Pharmaceutical giant Johnson & Johnson has apologized for funding a study that injected incarcerated people with cancer-causing asbestos, according to Fierce Pharma.
In 1971 a J&J study injected 10 incarcerated men with asbestos, a key ingredient in their baby powder, said the March 8 article. The testing involved mostly Black prisoners.
“This is some pretty horrific stuff, and the plaintiffs will definitely want to use it to show J&J’s handling of its baby powder line over the years hasn’t been the greatest,” said Carl Tobias, a University of Richmond law professor.
Dermatologist Albert Kligman’s experiment at Holmesburg Prison in Pennsylvania was public knowledge, but J&J’s involvement was not known until last year, when it came to light during two lawsuits over claims that the company’s talcum powder causes cancer.

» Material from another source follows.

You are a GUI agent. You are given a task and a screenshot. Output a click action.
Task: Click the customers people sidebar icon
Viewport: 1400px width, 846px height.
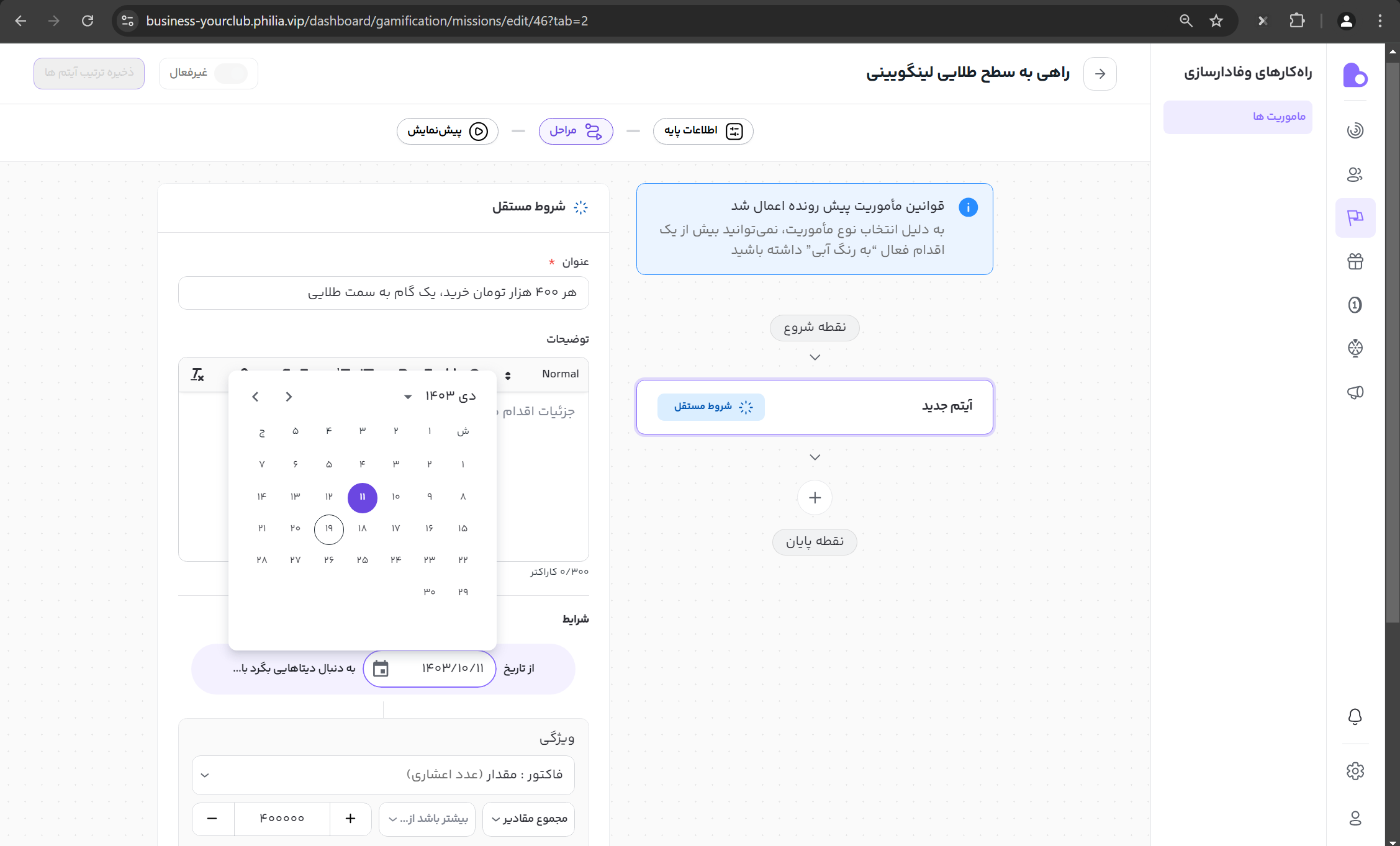(x=1355, y=174)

Kligman asked 10 people from the prison to receive injections into their skin of chrysolite, causing granulomas, a bumpy inflammation of the skin, said Fierce Pharma.
“My use of paid prisoners as research subjects in the 1950s and 1960s was in keeping with this nation’s standard protocol for conducting scientific investigations at the time,” said Kligman.
Kligman died in 2010 and never admitted that the experiments he conducted were wrong, according to the report.
“We deeply regret the conditions under which these studies were conducted, and in no way do they reflect the values or practices we employ today,” a J&J spokesperson said.
J&J has offered $2 billion to settle tens of thousands of cases, reported the article.
The company defended the testing as accepted practice at the time, reported the article.